__Working data__:
-------

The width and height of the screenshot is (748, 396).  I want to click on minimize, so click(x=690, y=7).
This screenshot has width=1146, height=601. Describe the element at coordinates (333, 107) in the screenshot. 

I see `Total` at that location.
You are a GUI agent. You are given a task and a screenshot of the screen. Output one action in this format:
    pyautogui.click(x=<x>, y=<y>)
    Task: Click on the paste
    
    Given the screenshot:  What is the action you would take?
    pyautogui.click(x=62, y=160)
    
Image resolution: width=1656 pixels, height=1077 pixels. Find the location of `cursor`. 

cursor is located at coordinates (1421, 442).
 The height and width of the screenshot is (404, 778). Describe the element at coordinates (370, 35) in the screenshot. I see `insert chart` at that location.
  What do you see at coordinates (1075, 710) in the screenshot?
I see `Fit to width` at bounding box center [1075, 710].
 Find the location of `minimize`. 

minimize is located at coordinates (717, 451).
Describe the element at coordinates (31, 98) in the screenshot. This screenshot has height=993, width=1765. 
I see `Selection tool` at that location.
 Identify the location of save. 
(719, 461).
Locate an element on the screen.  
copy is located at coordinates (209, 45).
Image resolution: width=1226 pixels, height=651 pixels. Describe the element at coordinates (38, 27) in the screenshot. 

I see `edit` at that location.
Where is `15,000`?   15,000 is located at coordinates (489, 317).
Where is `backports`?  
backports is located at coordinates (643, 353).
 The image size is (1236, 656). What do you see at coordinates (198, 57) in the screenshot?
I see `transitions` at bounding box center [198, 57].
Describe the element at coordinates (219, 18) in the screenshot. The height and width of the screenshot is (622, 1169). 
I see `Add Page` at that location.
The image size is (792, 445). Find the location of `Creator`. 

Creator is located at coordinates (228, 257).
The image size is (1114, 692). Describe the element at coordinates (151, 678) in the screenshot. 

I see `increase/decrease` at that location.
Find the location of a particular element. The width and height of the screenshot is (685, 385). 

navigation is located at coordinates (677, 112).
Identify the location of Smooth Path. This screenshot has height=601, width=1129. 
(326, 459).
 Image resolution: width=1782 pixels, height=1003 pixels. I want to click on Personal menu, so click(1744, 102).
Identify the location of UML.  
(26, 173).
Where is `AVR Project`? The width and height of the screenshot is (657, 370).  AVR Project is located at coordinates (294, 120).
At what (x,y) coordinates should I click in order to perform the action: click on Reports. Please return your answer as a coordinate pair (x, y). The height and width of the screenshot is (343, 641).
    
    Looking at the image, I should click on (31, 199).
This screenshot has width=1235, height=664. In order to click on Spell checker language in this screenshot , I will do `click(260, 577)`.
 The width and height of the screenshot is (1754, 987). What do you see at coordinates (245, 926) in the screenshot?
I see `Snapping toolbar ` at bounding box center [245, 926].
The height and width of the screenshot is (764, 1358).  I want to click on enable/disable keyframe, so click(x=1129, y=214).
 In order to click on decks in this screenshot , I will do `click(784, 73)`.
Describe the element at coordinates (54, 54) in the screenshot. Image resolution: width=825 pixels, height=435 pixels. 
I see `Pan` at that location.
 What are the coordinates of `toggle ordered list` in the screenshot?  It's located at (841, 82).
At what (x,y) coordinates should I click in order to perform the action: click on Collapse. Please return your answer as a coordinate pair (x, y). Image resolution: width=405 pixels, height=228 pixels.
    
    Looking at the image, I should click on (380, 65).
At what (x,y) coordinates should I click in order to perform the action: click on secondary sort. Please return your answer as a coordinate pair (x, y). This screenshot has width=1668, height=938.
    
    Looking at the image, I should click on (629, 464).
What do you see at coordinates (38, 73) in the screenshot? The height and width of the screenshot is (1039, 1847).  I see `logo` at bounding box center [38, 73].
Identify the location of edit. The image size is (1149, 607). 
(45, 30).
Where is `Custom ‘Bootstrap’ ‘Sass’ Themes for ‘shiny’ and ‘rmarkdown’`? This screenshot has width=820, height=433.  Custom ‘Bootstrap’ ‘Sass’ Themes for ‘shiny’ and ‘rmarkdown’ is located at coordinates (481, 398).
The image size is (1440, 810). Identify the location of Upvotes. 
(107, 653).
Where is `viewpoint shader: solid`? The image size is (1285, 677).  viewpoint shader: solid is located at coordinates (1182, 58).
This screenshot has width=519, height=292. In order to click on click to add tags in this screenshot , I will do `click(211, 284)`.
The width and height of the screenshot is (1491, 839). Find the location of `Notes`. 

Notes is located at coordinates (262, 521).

-------

Count the lines in the records above that contain the string "Find", matching case exactly, and give only the number.

5